Reflection and Mirrors Legacy Problem #13 Guided Solution

Here in this lab, a couple of students have a concave mirror of known focal length, F equal 32.0 centimeters. They are varying the object distances and measuring the image distances. And ironically enough, knowing the focal length and the object distance, the actual image distances could be predicted using the mirror equation. The mirror equation states that the reciprocal of the object distance plus the reciprocal of the image distance equal the reciprocal of the focal length. In symbol form, that's 1 over dou plus 1 over di equal 1 over F. In each of these three parts of this problem, we know the dou value and the F value. The F is 32.0 centimeters and in part A, the dou value is 85.3 centimeters. I can rearrange my mirror equation to the form of 1 over di equal 1 over F minus 1 over dou. And for part A, I substitute in 32.0 for F and 85.3 centimeters for dou. And when I evaluate the right side of the equation, I end up getting 0.019527. That's not the image distance. That's the reciprocal of the image distance. So if I take the reciprocal of the image distance, I get di and I'd have to do the same thing for the right side of the equation, the reciprocal of 0.019527 comes out to be 51.2120 centimeters. That's the image distance for part A. I can round that to three significant digits, 51.2 centimeters.
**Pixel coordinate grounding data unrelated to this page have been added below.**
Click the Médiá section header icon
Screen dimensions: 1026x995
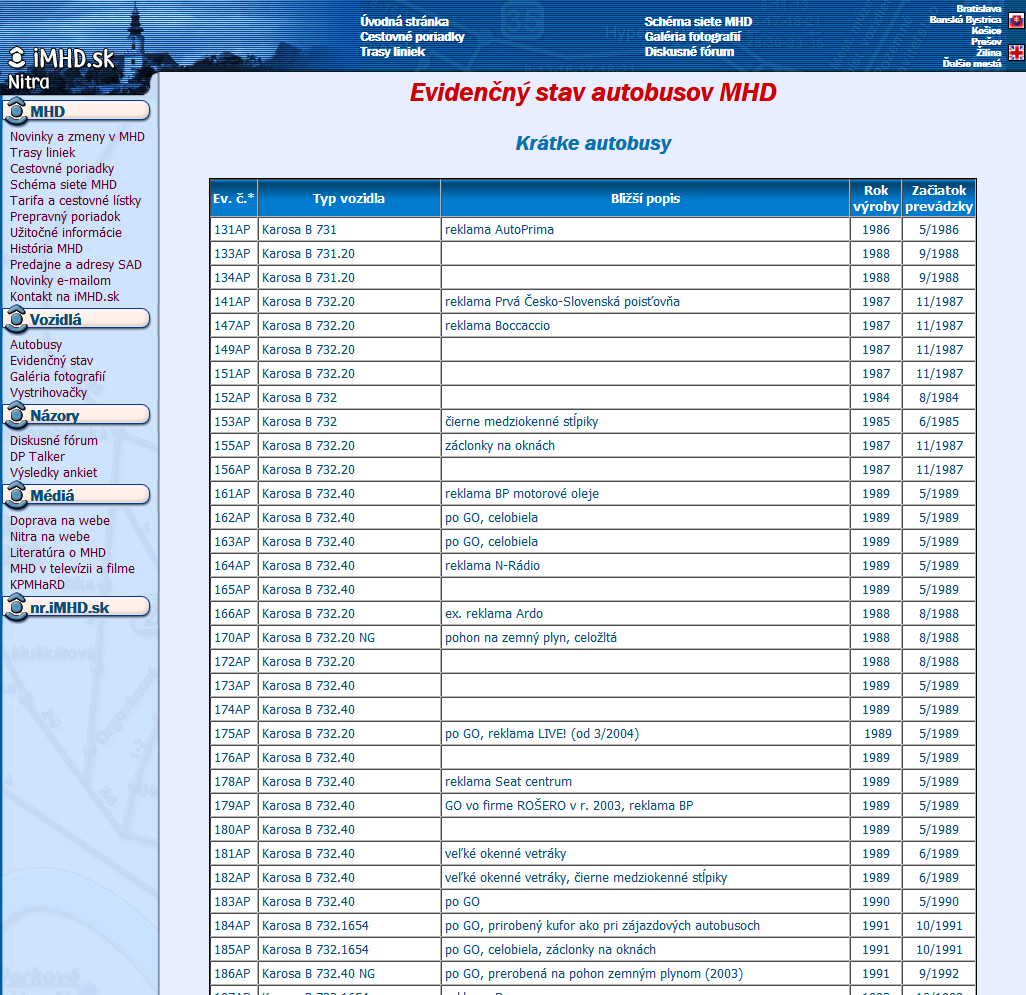[x=16, y=495]
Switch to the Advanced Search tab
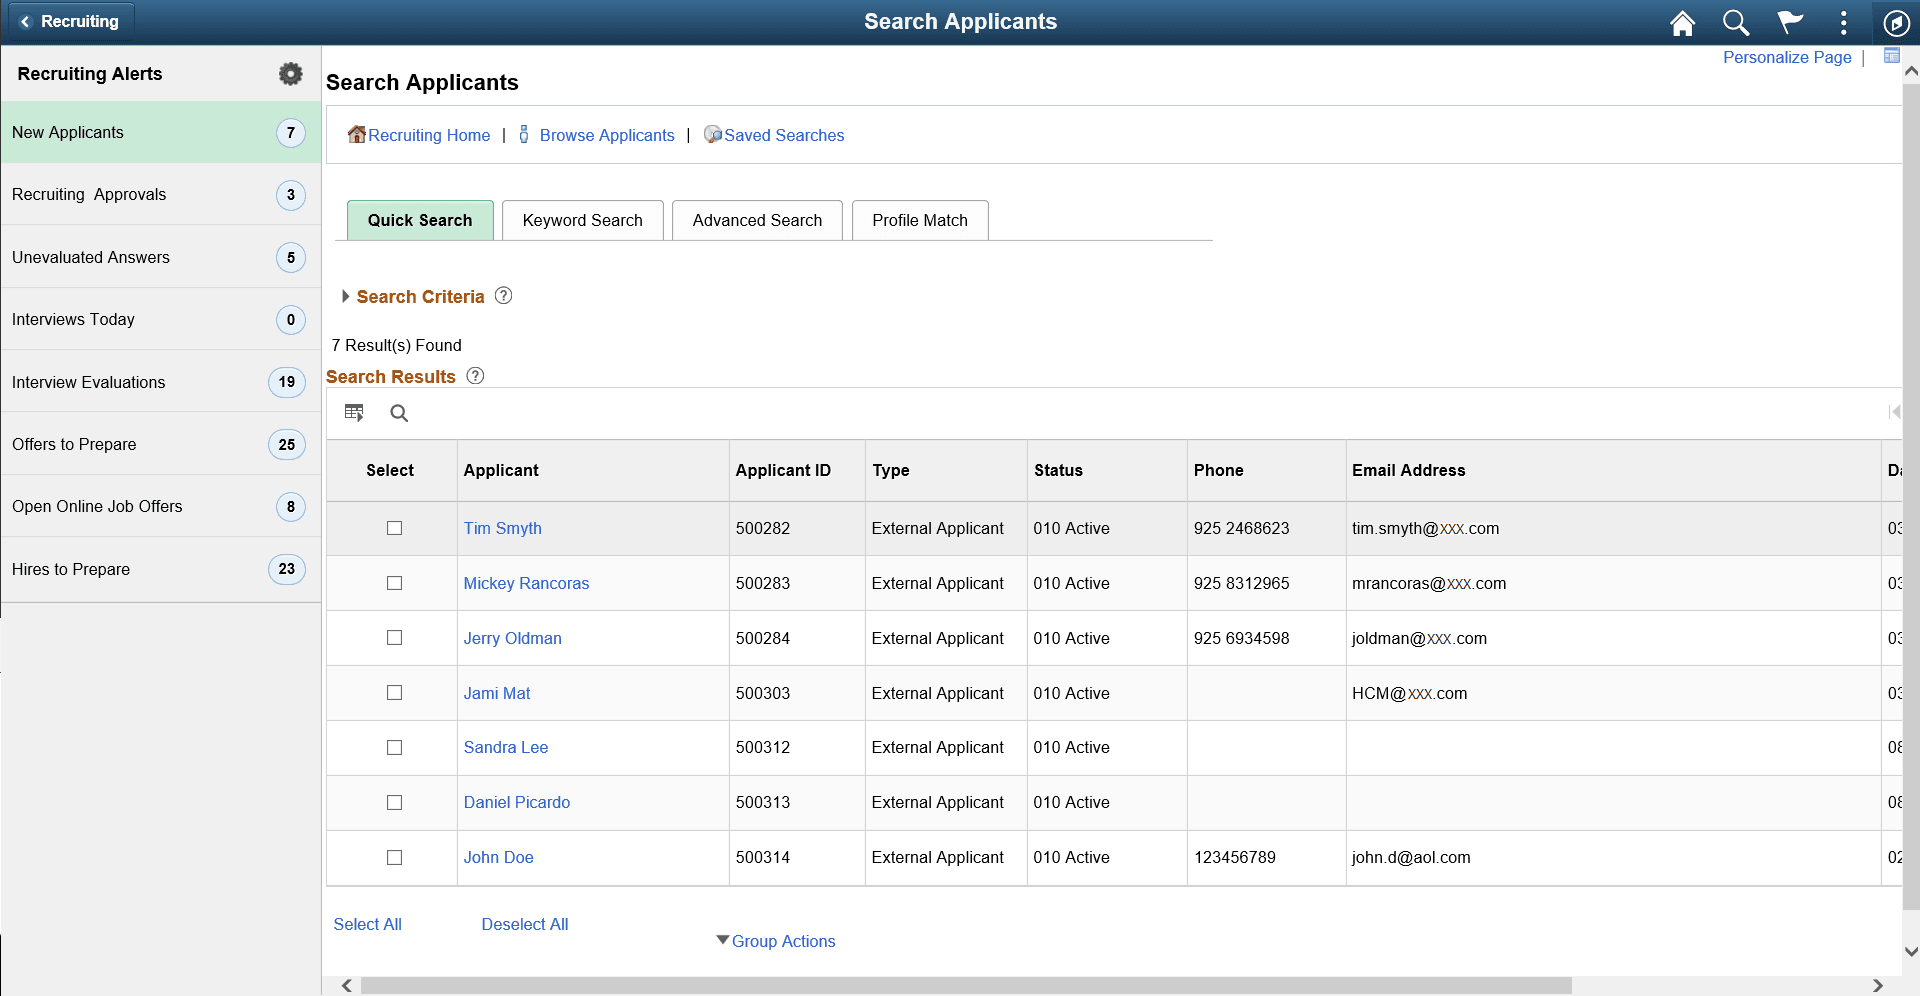This screenshot has height=996, width=1920. [757, 220]
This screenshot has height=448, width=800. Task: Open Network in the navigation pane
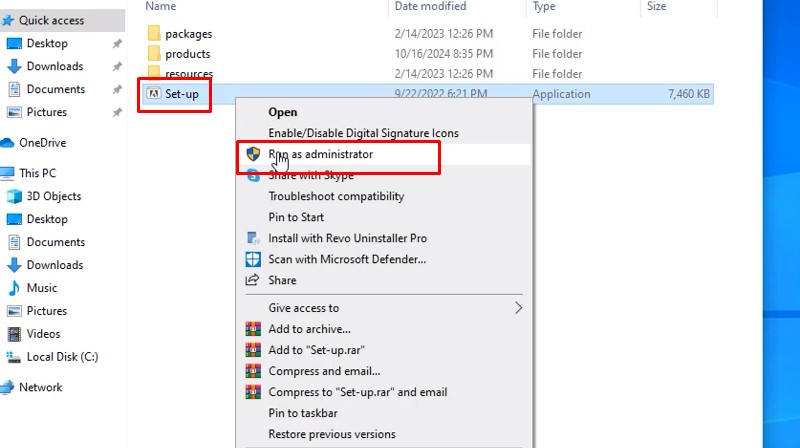[x=40, y=387]
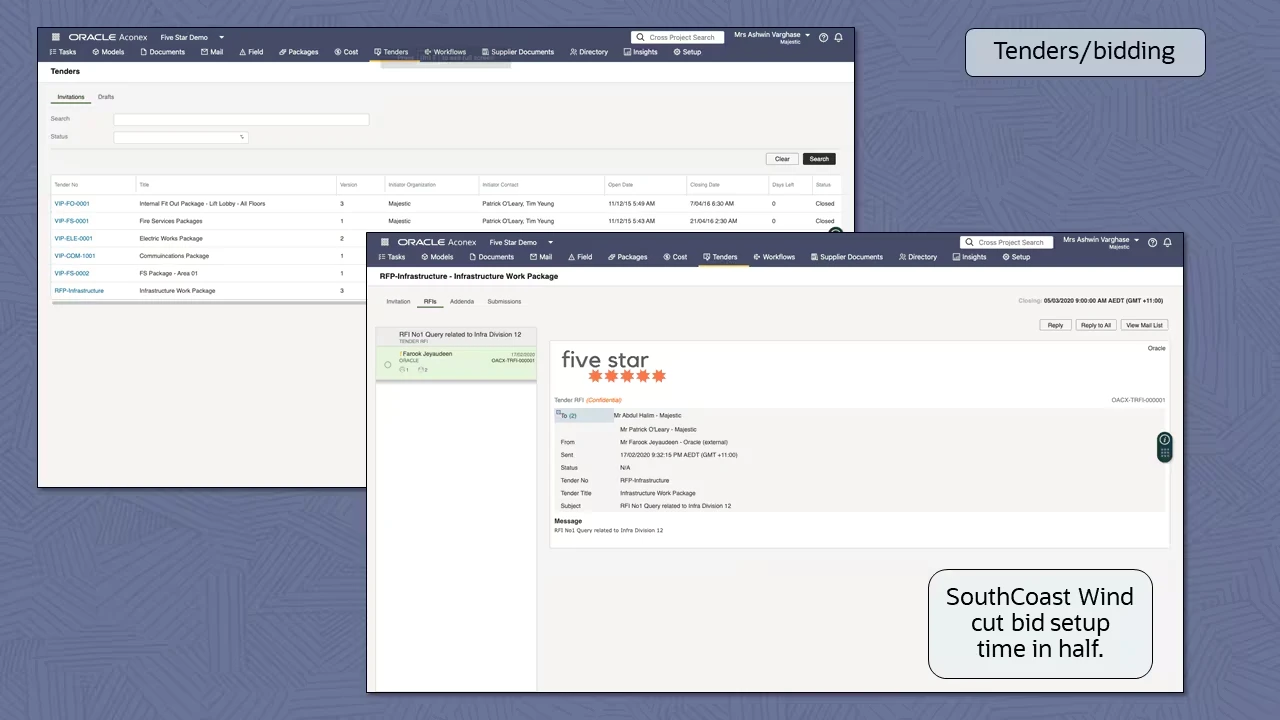1280x720 pixels.
Task: Open the hamburger menu icon in RFP-Infrastructure window
Action: [385, 242]
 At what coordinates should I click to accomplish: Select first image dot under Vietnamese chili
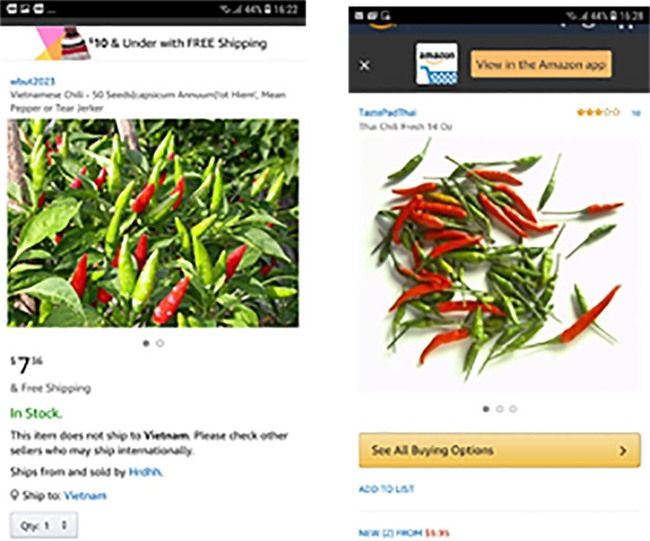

For part B, I simply substitute in dou value of 64 such that 1 over 32 minus 1 over 64 becomes 0.015625 and I can reciprocate that and I get 64.0 centimeters and that's again the image distance for part B. For part C, I do much the same thing, 1 divided by 32 minus 1 divided by 48.1, which evaluates to 0.010460 and take the reciprocal of that number comes out to be the image distance of 95.6025 centimeters. I can round that to three significant digits, 95.6 centimeters.